Post
Topic
Board Economics
Re: The fatal flaw of Real Bills Doctrine
by
johnyj
on 12/02/2015, 08:59:33 UTC

Of course it's real money.  The entire global economy is built on this.  

They can't run out of money if they create it ex nihilo.  They can only run out of borrowers

It is interesting to discuss what is REAL money

Many people thought that their bitcoins on MTGOX are real, since they could sell them for fiat and use fiat to buy them on MTGOX. But as long as they don't withdraw, those bitcoins are just numbers on MTGOX's database

In fact those coins might have disappeared as early as 2011, and MTGOX were just playing a game of mixed FRB and using new customers deposit to cover the old customer's withdraw

This is very similar to what banks are doing. Bank's settlement network can be regarded as a giant exchange similar to MTGOX, where every people put their fiat in and trading against each other (in fact their goods are not listed on this exchange, banks purely exchange numbers between different accounts)

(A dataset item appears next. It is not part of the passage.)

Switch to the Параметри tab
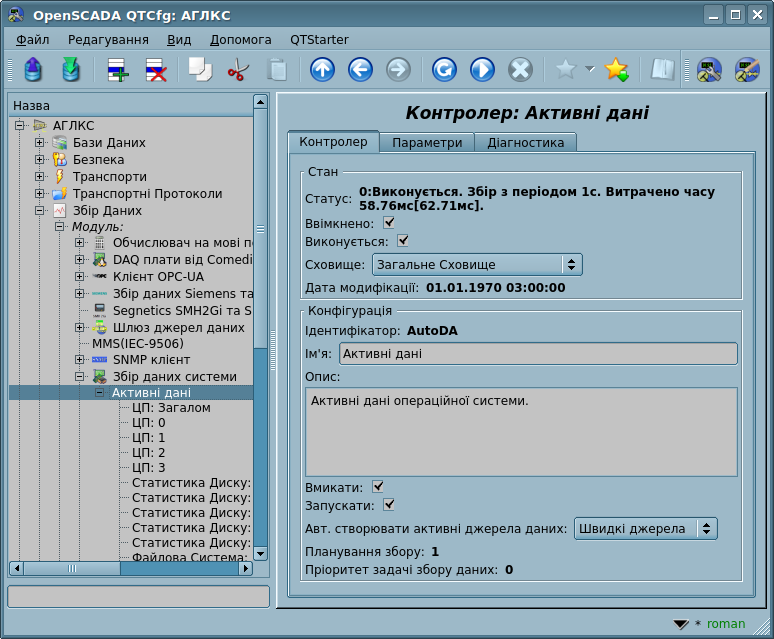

When you withdraw fiat money on an ATM, you get real money (cash notes and coins). In a system of 100% backing, numbers on your bank account is backed by real money, but in reality, banks all run FRB. And when they are running out of money, they go to FED asking for new money to pay the old customer

Banks will never run out of borrowers, they borrow from each other, and that is their daily business. But since the aggregate real money is limited, no matter what kind of borrowing activity they carry out, they will run out of real money as a whole in a liquidity crisis (liquidity means real money's liquidity), without real money, they go bankrupt

I modify the dinofelis's word a bit here: Bitcoin is "real bitcoin" if enough people think of it as "real bitcoin". You will clearly see this is not true, bictoin is real bitcoin if you can see them on blockchain

Unfortunately, in today's fiat money system, there is no tools like blockchain to let people inspect the flow of real money, they can only believe what banks tell them, only exchange owners (e.g. banks) know how much real money they have.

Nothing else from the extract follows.